L’avènement du Président Tshisekedi au pou-voir et les premières mesures prises pour humaniser l’Agence Nationale de Renseignements avaient suscité beaucoup d’espoirs pour tous les Congolais, surtout la communauté des défenseurs des droits humains.
Sous le règne du président Joseph Kabila, l’ANR a été un véritable outil de répression de toute personne qui s’opposait au régime en place. Les agents de l’ANR enlevaient qui ils voulaient, ils le gardaient au secret autant de temps que cela leur plaisait. Il y a eu des personnes qui ont été gardées au cachot de l’ANR pendant plusieurs années sans que les membres de leurs familles ne soient informés et sans accès à un avocat. Tout ceci en violation de la Constitution et des lois de la République.
Plusieurs Congolais ont été victimes de la répression systématique de la part de l’ANR et certains en gardent encore des séquelles graves.
Avec la prise de pouvoir par le Président Tshisekedi, nous avions tous pensé que les choses allaient changer fondamentalement. Les mesures prises pour humaniser cette agence ont été saluées et encouragées.
Mais en ce moment où nous écrivons cette page d’opinions libres, le constat fait par nous est regrettable. Les mauvaises pratiques décriées à l’époque refont surface. Pratiques totalement incompatibles avec l’Etat de droit que tous les Congolais désirent.

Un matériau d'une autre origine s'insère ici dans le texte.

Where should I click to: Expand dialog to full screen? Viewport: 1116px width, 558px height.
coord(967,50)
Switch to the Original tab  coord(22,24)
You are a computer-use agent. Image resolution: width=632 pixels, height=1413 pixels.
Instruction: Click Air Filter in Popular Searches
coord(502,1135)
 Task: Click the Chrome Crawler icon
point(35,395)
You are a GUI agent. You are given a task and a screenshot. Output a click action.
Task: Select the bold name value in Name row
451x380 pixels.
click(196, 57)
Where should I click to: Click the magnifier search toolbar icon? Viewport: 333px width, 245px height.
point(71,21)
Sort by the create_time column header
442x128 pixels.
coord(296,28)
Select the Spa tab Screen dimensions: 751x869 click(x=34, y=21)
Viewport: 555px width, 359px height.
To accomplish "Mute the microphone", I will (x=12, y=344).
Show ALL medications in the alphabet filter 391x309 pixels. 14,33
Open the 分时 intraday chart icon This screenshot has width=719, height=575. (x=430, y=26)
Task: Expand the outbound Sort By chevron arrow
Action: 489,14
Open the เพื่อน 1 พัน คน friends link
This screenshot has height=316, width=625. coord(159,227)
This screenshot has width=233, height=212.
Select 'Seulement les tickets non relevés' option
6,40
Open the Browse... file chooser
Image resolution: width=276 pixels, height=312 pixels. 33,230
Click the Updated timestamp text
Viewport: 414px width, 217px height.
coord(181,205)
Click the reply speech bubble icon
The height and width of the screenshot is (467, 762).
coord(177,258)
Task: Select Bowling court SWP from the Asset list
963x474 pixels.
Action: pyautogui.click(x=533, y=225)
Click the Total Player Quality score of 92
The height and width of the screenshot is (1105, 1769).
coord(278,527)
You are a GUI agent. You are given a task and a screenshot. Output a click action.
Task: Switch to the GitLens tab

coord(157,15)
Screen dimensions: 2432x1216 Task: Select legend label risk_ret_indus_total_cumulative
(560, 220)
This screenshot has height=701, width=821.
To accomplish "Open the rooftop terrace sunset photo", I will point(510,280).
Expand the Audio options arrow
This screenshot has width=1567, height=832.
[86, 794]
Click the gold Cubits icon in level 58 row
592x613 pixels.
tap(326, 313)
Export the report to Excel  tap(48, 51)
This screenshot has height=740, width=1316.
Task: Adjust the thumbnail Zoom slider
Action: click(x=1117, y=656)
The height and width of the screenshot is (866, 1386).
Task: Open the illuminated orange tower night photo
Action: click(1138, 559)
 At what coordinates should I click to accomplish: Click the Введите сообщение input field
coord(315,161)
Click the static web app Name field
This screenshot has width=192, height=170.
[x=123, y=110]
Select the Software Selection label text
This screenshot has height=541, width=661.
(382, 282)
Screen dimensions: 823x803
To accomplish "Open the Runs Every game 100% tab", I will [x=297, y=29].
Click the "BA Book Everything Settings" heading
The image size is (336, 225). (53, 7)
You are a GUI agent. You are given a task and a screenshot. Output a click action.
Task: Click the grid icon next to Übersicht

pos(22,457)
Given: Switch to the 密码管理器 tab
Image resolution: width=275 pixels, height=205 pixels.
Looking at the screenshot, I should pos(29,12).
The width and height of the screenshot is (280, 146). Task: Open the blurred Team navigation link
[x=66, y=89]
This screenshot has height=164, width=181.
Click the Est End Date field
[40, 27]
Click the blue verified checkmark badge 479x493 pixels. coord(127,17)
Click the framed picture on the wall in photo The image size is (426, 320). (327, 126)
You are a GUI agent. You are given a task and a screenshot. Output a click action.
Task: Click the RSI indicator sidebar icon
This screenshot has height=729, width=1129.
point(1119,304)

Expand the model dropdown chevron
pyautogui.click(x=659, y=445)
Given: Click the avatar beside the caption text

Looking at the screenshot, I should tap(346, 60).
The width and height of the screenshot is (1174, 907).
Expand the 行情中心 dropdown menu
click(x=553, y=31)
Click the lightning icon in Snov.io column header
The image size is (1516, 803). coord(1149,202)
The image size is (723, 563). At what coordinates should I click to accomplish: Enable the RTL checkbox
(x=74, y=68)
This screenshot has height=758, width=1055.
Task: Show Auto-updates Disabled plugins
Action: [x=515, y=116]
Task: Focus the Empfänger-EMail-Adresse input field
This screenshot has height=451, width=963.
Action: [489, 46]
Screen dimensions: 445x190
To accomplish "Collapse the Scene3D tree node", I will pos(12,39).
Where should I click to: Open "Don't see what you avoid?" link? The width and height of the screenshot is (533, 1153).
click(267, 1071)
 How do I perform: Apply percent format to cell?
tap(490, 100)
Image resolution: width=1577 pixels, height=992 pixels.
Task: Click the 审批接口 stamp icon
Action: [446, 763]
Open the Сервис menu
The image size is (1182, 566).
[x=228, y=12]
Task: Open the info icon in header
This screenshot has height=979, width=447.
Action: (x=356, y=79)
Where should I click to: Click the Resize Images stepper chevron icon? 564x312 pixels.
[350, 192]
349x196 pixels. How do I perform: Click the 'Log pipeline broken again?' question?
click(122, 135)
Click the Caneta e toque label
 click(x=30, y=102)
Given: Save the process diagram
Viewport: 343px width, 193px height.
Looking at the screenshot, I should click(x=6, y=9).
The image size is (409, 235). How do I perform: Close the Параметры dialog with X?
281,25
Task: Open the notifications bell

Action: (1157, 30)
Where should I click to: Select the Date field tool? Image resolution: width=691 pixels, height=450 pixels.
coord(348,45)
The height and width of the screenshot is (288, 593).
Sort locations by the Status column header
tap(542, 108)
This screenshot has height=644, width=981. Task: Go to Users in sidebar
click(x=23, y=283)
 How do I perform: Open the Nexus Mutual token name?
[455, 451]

A ce jour, plusieurs personnes ont été enlevées par les agents de l’ANR et gardées au secret. Sans possibilité d’entrer en contact avec les membres de famille ni d’accéder au service d’un avocat. La pratique de refuser aux avocats d’assister leurs clients devant les services de sécurité est contraire à la Constitution qui dispose que : «Toute personne a le droit de se défendre elle-même ou de se faire assister d’un défenseur de son choix et ce, à tous les niveaux de la procédure pénale, y compris l’enquête policière et l’instruction pré juridictionnelle. Elle peut se faire assister également devant les services de sécurité» (article 19 de la Constitution)
Cette semaine, nous avons reçu certaines familles (femmes, enfants, frères et sœurs) en détresse extrême du fait qu’elles ne savaient pas où se trouvaient leurs proches enlevés par des inconnus. Pensez à ces enfants qui ont vu leur père partir au travail le matin, mais ne pouvaient pas le revoir le soir. Certains croyaient même que les bandits les auraient enlevés et tués. C’est après plusieurs recherches que nous les avons localisés à l’ANR (UZB).
Nous en appelons directement au Président Tshisekedi lui-même, car l’ANR dépend de lui. Qu’il lui plaise de prendre des mesures pour que les Congolais arrêtés par l’ANR jouissent de leurs droits constitutionnels notamment d’informer les membres de leurs familles sur leur statut et les lieux où sont détenus. Sans oublier le droit de recevoir de la visite et d’avoir accès aux services des avocats.
Nous ne sommes pas contre l’interpellation de telle ou telle personne. Nous sommes contre la violation des droits des citoyens dont l’ANR se rend coupable depuis quelques temps.
Ces mauvaises pratiques de l’ANR nous inquiètent au plus haut point, surtout que nous nous approchons des élections générales.
Depuis plusieurs années, particulièrement de 2015 à 2018, les Congolais se sont battus, et d’autres ont été tués pour que les choses changent dans le sens du respect des droits humains et de la démocratie. Leur sacrifice ne devrait pas être vain.
Aucun Congolais ne peut comprendre le silence du Président Tshisekedi face à ces mauvaises pratiques.
C’est par le travail des hommes et femmes courageux que la démocratie se construit.
Partageons cette page jusqu’à ce qu’elle atteigne le Président Tshisekedi lui-même.